Dataset records
[Start]

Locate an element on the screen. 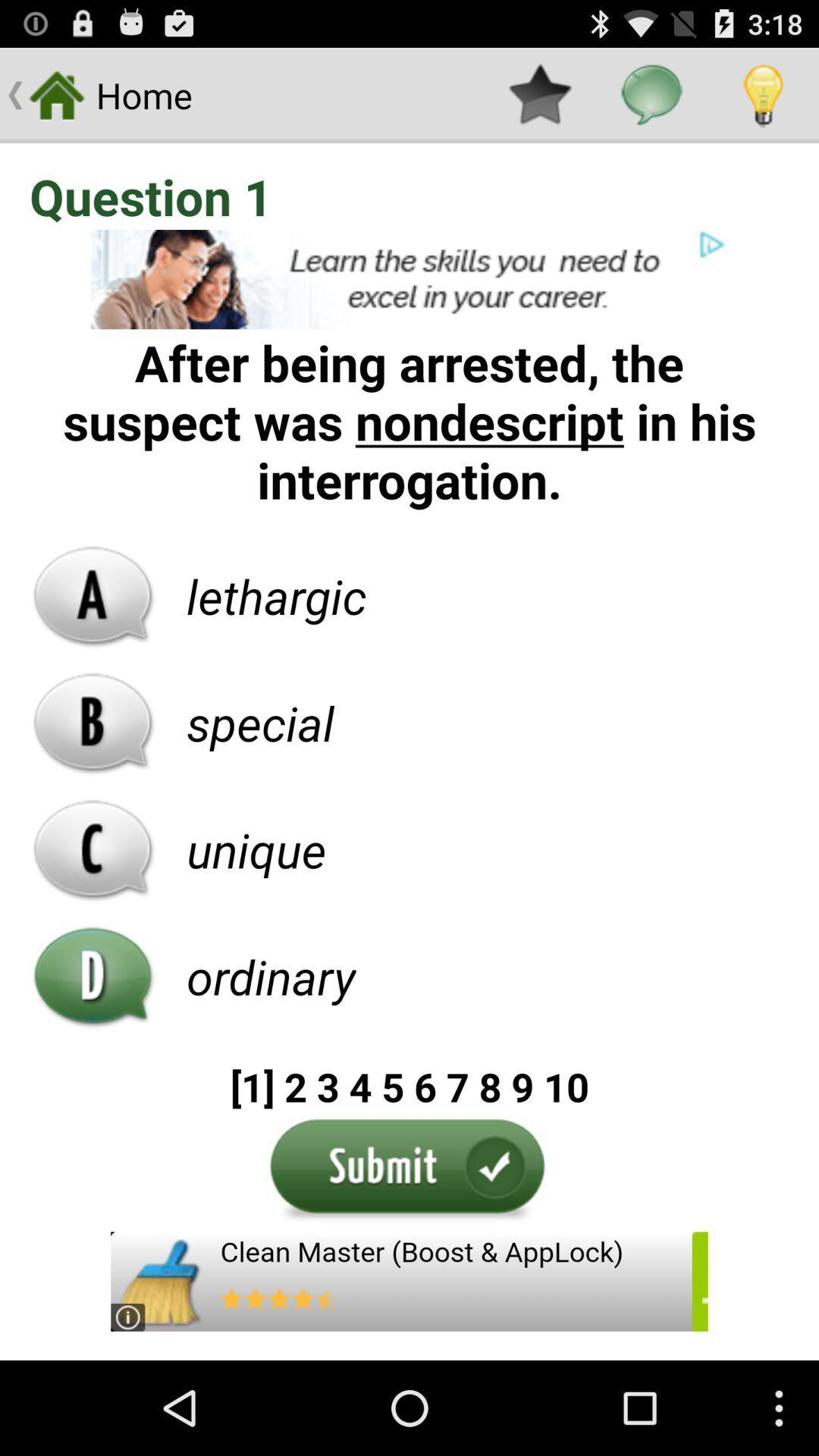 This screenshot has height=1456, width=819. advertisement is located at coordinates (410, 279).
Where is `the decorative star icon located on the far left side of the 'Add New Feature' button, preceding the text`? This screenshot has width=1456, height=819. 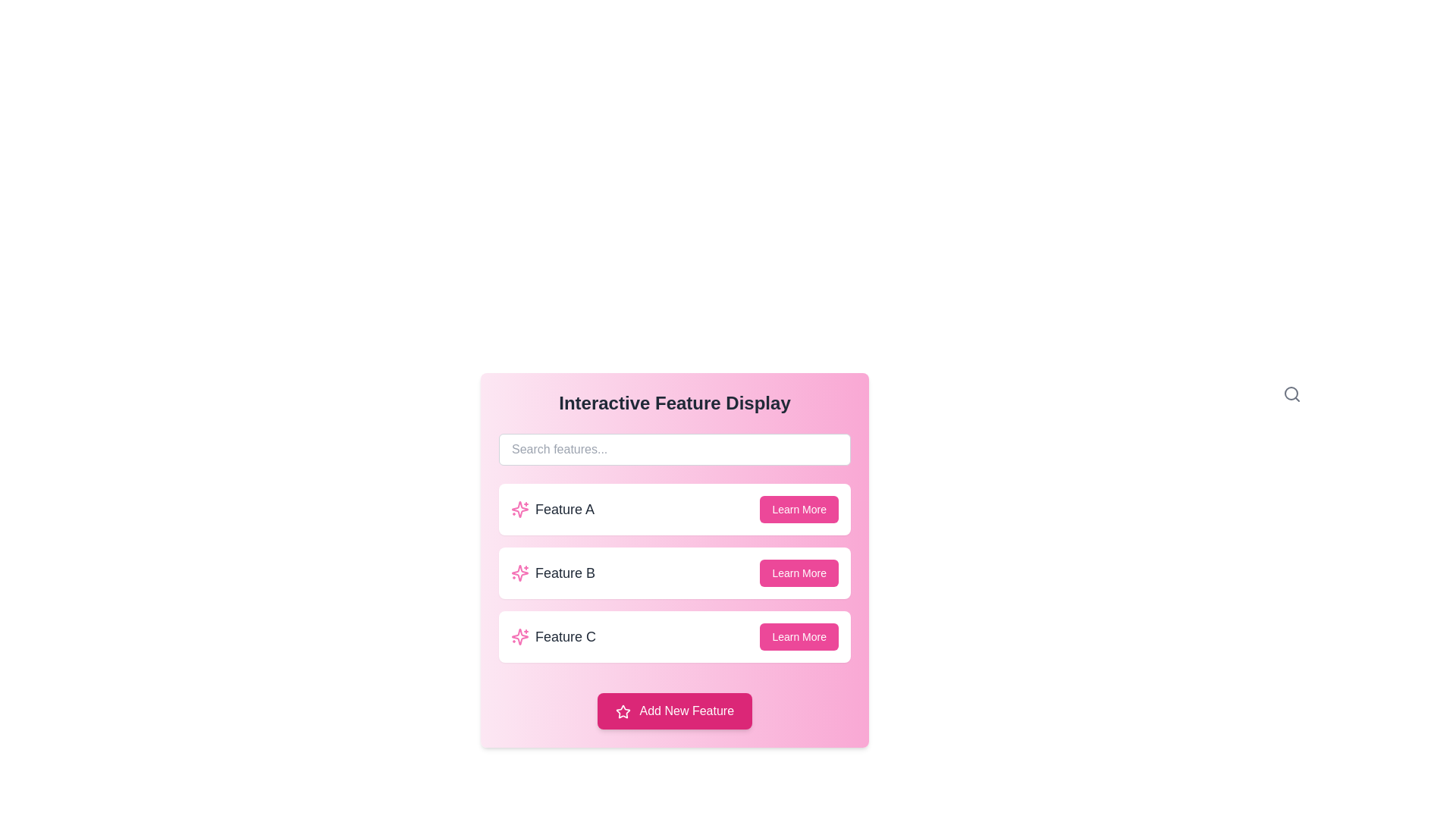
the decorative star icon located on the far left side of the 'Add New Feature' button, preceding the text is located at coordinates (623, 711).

[End]
[Start]

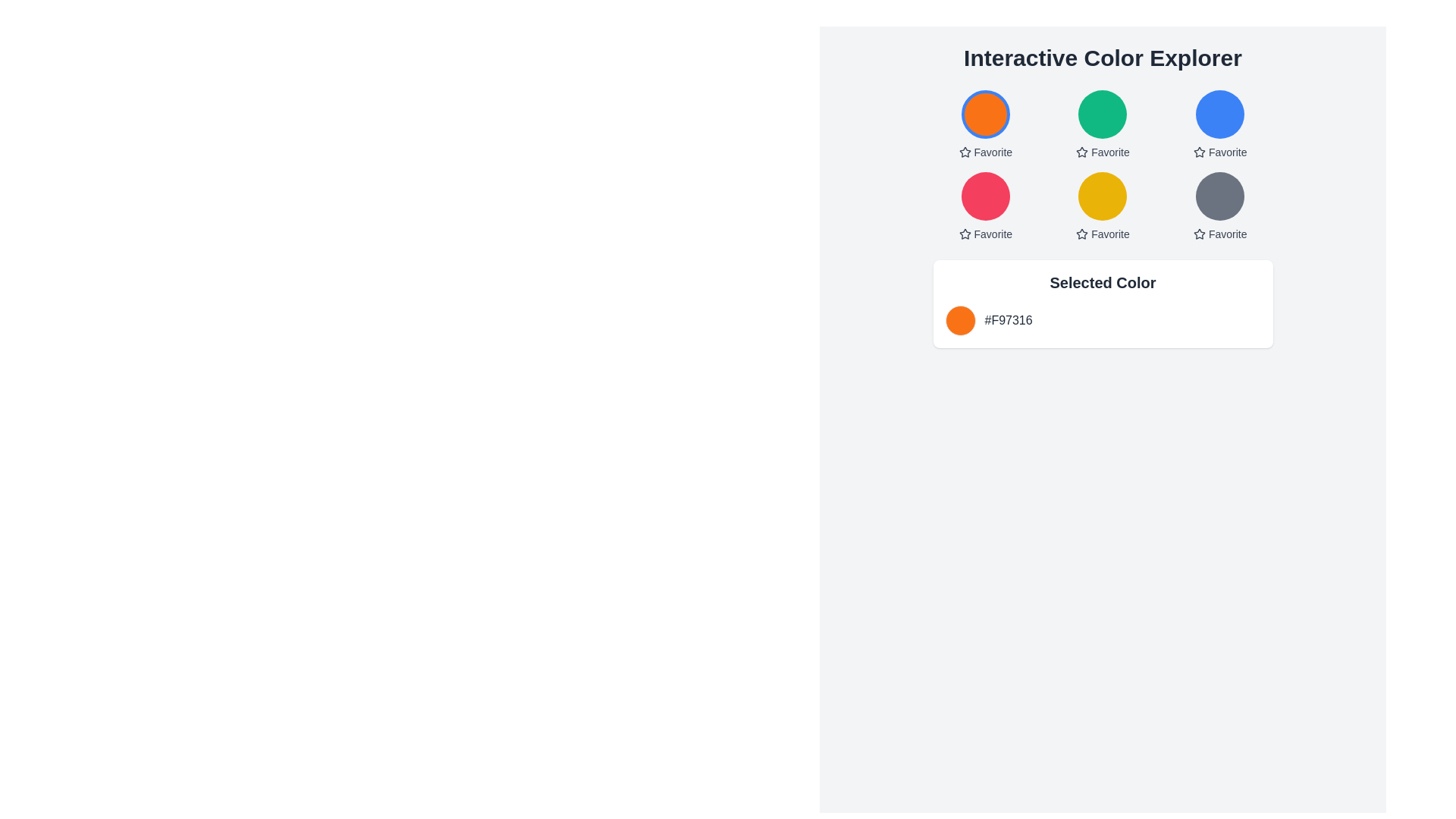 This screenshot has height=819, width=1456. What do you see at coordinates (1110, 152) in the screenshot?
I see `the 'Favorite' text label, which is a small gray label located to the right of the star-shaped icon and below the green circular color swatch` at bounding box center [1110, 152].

[End]

What the task requires
Arrange the listing from the line that contains "This screenshot has height=819, width=1456." through the line that contains "center [1110, 152]." as a JSON list of strings, one per line, leaving out blank lines and the pictures.

Task result
[
  " This screenshot has height=819, width=1456. What do you see at coordinates (1110, 152) in the screenshot?",
  "I see `the 'Favorite' text label, which is a small gray label located to the right of the star-shaped icon and below the green circular color swatch` at bounding box center [1110, 152]."
]